==== Extrait du texte
J'aimerais faire un petit retour en arrière. Une votation importante a eu lieu en 1952: Genève devait décider de la création ou non du CERN sur son territoire - le Centre européen de recherche nucléaire.

A l'époque, beaucoup de personnes, y compris dans notre Université, se sont opposées à la création du CERN pour toutes sortes de raisons... Heureusement, le peuple genevois, en votation populaire, a accepté que Genève abrite le CERN ! Et cinquante ans plus tard - le CERN a fêté ses 50 ans, il y a deux ans - on ne peut que se féliciter de ce choix. Eh bien, le CERN, ce n'est rien d'autre que ce que nous préconisons par cette motion: c'est-à-dire de stimuler l'implantation à Genève de nouveaux centres de recherche universitaires ouverts sur l'étranger.
========
==== Matériel recueilli
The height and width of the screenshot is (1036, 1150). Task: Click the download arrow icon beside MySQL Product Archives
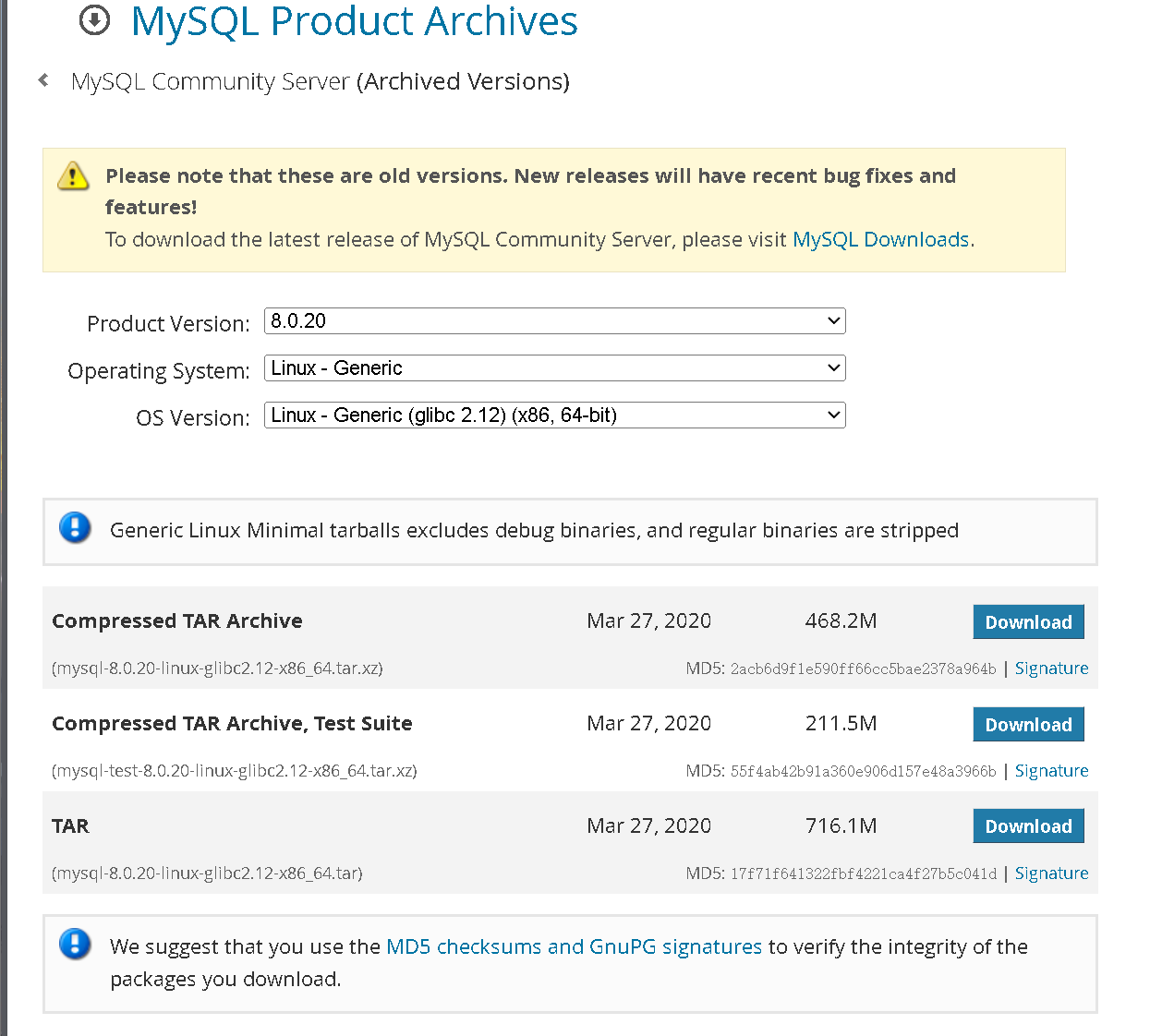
========
Consigne 1.
Réécrivez le passage de l'extrait sur la votation du CERN compris entre "A l'époque, beaucoup" et "ouverts sur l'étranger.", inclus, en changeant "le peuple genevois" en "la population genevoise".
Consigne 2.
Prolongez l'extrait sur la votation du CERN après sa dernière phrase.

Résultat 1.
A l'époque, beaucoup de personnes, y compris dans notre Université, se sont opposées à la création du CERN pour toutes sortes de raisons... Heureusement, la population genevoise, en votation populaire, a accepté que Genève abrite le CERN ! Et cinquante ans plus tard - le CERN a fêté ses 50 ans, il y a deux ans - on ne peut que se féliciter de ce choix. Eh bien, le CERN, ce n'est rien d'autre que ce que nous préconisons par cette motion: c'est-à-dire de stimuler l'implantation à Genève de nouveaux centres de recherche universitaires ouverts sur l'étranger.

Résultat 2.
Autre exemple: l'Institut Battelle. Ceux qui ont de la mémoire se souviendront que cet institut, qui a occupé des terrains importants à Carouge, a employé jusqu'à sept cents chercheurs pendant plus de vingt-cinq ans ! C'est également un institut d'origine privée, mais il a stimulé la recherche à Genève en y apportant, justement, de nouvelles compétences et en fournissant des centaines d'emplois aux jeunes qui sortaient de l'université. Il a donc favorisé la réputation internationale de Genève. Cet institut, pour des raisons qu'il serait trop long d'expliquer ici, a réduit ses activités et a fini par fermer, mais c'est le type même d'institut que nous voulons essayer d'attirer à Genève par le biais de cette motion.

Il se trouve que notre proposition de motion a provoqué quelques émois à l'Université: des professeurs se sont en effet quelque peu alarmés, parce qu'ils ont pris cette initiative comme une critique adressée à l'institution... Ce qui n'est pas du tout le cas ! Entre-temps, j'ai eu l'occasion de rencontrer plusieurs responsables de l'Université, d'approfondir notre perception de ce qui s'y fait, d'étudier des classements concernant notre université.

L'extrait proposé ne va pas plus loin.